Aquí hay madera (Relato corto)

   

Con la parsimonia que concede la perspectiva del tiempo, he decidido relatar los hechos que acontecieron tras la muerte de mi padre, considerando útil exponer la relación de sucesos que dieron sinsentido a una historia nada común.

Como digo, acababa de fallecer mi padre, tenía 75 años, dejando en el camino viuda abnegada, desconsolada y algo resentida, tres hijos ya mayores y desapegados y una larga lista de tareas domésticas pendientes que, en sus últimos tiempos se habían convertido en el achaque y el azote perfecto de mi madre para, no sólo alejarlo de la pantalla del ordenador, sino también de disuadirlo de otros vicios insanos que cultivaba desde edades bien tempranas. Estar siempre detrás de él convirtió a mi madre en una mujer dependiente y sufrida y a mi padre en un hombre desocupado y relajado al que ella había entregado toda su vida.

Llevaban casados casi 49 años, así que les faltó muy poquito para llegar a las anheladas bodas de oro con las que se ilusionaba mí madre, una meta ya imposible de cumplir si mi padre, un ocioso jubilado con una modesta pensión no hubiese descuidado su corazón y sus riñones a base de tabaco y tintos de cartón.

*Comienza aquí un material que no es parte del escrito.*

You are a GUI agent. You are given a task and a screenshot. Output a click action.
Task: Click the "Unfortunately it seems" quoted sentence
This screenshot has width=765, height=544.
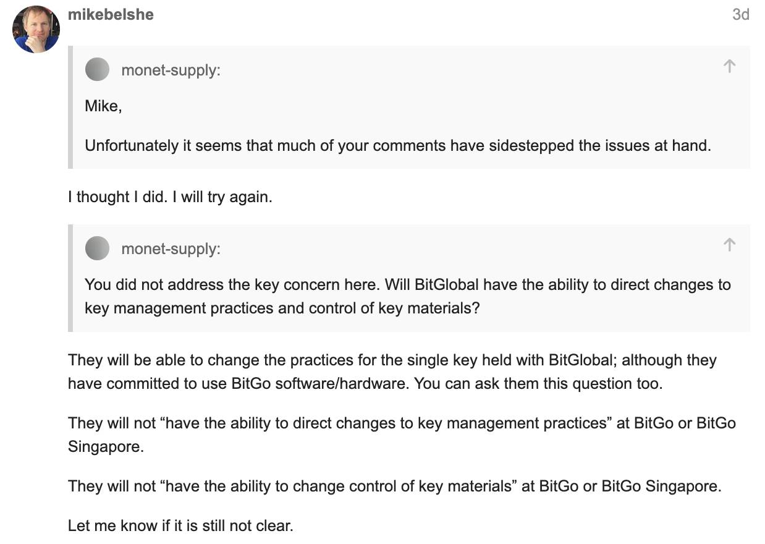tap(398, 146)
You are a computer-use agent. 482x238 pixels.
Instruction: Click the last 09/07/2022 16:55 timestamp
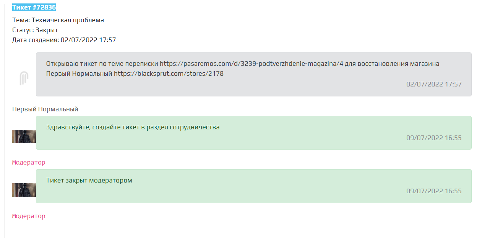(x=434, y=191)
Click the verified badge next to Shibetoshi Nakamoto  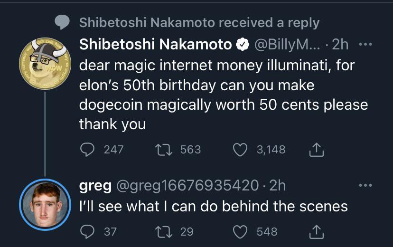[243, 45]
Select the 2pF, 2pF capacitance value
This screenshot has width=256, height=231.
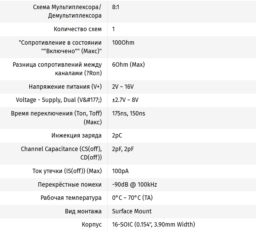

En el rigor que infunde un día de sepelio, conduciendo hacia casa con ánimo contrito y pensamiento ensimismado oía el run-run de mi madre que mascullaba planes futuros ahora que en su horizonte más cercano la soledad emergía como fiel acompañante y ésta ocuparía su corto plazo como oportuna plañidera.

 

Llevaba la mujer en su regazo un marquito de 15x20 con el retrato del difunto y entre sus puños un clínex ya bien arrugado y moqueado y un par de claveles que había arrancado de una de las coronas de flores que daban lustro al féretro y pomposidad a la ceremonia.

Al llegar a casa enfiló el pasillo hacia su dormitorio, sentada en la cama por el lado de mi padre, colocó las flores y el retrato en su mesita de noche, y armó un improvisado altar en el que también dispuso de una pequeña velita que ya lucía encendida. Y es que fue mi madre siempre de tradiciones bien arraigadas y muy sentida ella en todo lo que hacía.

Sin querer interrumpirla en su entregada ceremonia la miraba sollozar mientras

seguía farfullando.

Acariciando con cariño la mesita, como si ésta necesitase también de consuelo, y descansando su mano sobre el mármol que corona el pequeño pero vetusto mueble de robusta caoba se dirige a mí que la observo desde la puerta, y esta vez con intención de hacerse escuchar me mira y me dice:

­—No quiero seguir con estos muebles —comenta sin levantar la vista. Enfatizando sus lúgubres palabras añade—, creo que ha llegado el momento de cambiarlo todo, porque todo me recordará a tu padre y no soportaría estos cajones llenos de recuerdos, y estos cuadros y esta decoración y este color en las paredes, hasta su aroma lo invade todo —insiste, mientras abarca con su mirada toda la habitación—. No, no puedo. No me hará bien conservarlos.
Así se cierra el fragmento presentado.